Sohn (13) nimmt Snus, was machen?
Hallo,
als ich gestern Abend die Sportsachen meines Sohnes waschen wollte fiel mir beim ausräumen der Sachen eine runde Packung entgegen bei der ich eigentlich dachte das es sich um Süßigkeiten handelt, als ich diese wieder einpacken wollte sah ich jedoch das es Snus war.
Zuerst dachte ich das diese vielleicht meinem älteren Sohn gehören und sein kleiner Bruder sie nur für ihn aufbewahrt – jedoch gab er dann sofort zu das es seine eigenen sind und das in seiner Klasse viele Snus nehmen. Ich war natürlich total schockiert und auch enttäuscht da er und seine Brüder genau wissen was ich von so einem Teufelszeug halte!
Er versicherte mir dann zwar das er kein Snus mehr nehmen würde, allerdings bin ich der Meinung das ein dreizehnjähriger sowas auch nicht probieren sollte und will ihn daher auch nicht komplett ohne Konsequenzen davon kommen lassen.
Mein Mann meinte zwar das in dem Alter jeder Dinge ausprobiert die man nicht machen sollte und er findet das er mit meiner Standpauke genug gestraft war, dennoch bin ich damit nicht ganz zufrieden und weiß nicht ganz wie ich mit dieser Situation umgehen soll.
It would go to school and solve the problem at the root. If most of the students at school consume tobacco products, this is a problem that the school has to take care of. It would be extremely stubborn. Pupiling the child is not beneficial to my experience – what to do is show consequences to the child, what happens when consumed with him and his body. Enlightenment protects better than punishment.
I am also full of your husband’s opinion. at the age, many young people taste such things and there you can hardly do anything about it. He assured you not to do it anymore and I would trust it first. Talk to him again and explain why it is not good for him and what consequences (health, high costs, etc.) that can have. With conversations you can probably reach more than with punishments…
Yeah, give him house arrest forever. Don’t try anything and always be beautifully audible, just don’t think for yourself. There he is.
This time, he said, of course, that it is his.
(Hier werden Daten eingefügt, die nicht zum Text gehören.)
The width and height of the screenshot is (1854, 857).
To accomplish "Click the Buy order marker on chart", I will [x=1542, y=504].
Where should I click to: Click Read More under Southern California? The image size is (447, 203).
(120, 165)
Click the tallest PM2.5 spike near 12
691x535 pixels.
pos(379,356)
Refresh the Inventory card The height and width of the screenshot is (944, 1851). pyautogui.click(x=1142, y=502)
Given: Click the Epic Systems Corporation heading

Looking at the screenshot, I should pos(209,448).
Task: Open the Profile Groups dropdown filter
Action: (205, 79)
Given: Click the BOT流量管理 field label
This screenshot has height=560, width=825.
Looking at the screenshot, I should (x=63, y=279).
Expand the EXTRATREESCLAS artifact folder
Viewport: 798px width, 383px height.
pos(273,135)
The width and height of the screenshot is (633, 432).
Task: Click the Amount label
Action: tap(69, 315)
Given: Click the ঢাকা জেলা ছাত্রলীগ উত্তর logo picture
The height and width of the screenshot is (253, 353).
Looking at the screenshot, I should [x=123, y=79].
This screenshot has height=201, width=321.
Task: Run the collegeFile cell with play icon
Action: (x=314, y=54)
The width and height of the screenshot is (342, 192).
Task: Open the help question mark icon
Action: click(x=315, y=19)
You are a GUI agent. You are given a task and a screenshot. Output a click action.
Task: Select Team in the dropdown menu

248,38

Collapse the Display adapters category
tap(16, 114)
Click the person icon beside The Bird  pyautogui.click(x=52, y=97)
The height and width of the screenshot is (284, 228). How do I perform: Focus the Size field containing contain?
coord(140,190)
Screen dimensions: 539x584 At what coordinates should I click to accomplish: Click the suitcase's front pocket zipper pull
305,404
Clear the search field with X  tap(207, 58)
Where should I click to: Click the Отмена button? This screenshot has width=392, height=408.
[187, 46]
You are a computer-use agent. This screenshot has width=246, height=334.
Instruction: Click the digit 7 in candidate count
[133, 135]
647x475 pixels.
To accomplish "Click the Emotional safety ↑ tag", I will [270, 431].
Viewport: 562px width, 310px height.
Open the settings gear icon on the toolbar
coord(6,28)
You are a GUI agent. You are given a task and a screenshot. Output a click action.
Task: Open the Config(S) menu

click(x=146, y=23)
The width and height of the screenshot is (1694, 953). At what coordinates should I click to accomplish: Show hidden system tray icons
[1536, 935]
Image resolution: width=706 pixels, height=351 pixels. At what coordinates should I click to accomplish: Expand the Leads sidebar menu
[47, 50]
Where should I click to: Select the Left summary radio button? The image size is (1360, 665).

You don’t have it anymore if you punish him for it, then he learns to let him catch it, not what I do.
Tell him what’s dangerous and you’re worried about his health. Misconduct the punishment always has to do with damage to third parties, not to try new with the naive desire.
This has nothing to do with it, my 16-year-old son Snus would try it well and there would be no consequences. However, it really doesn’t have to be the 13-year-old that taste!
For 16 years, tobacco is just as dangerous and illegal as for 13 years.
That’s the point, your wish he doesn’t take a snus. But if he takes something that hurts him at most, he didn’t do anything wrong, which requires punishment. You can tell him that it’s dangerous and that you’re afraid that he’s starting to smoke, but not more. How should a young person learn self-employment if he is allowed to live exclusively according to the parameters of his parents?
I also know that and I am actually also opposed to the total consumption of tobacco, but I myself know the teenager at parties taste such things and would therefore also find it okay if he trys at 16 times as long as it only remains to try!
Probably he’s already addicting and if his circle of friends is also dependent on the stuff, he won’t listen to whatever you say.
This is going to help you.
https://www.amazon.de?&linkCode=ll2&tag=s3mous305-21&linkId=f76e21256f70c645b4208ef01bc451ff&language=en_DE&ref_=as_li_ss_tl
So I’m here with your husband.
This isn’t such a drama.
What do you want to do, make sure he doesn’t smoke and drink.
You’re welcome, much more isn’t in there.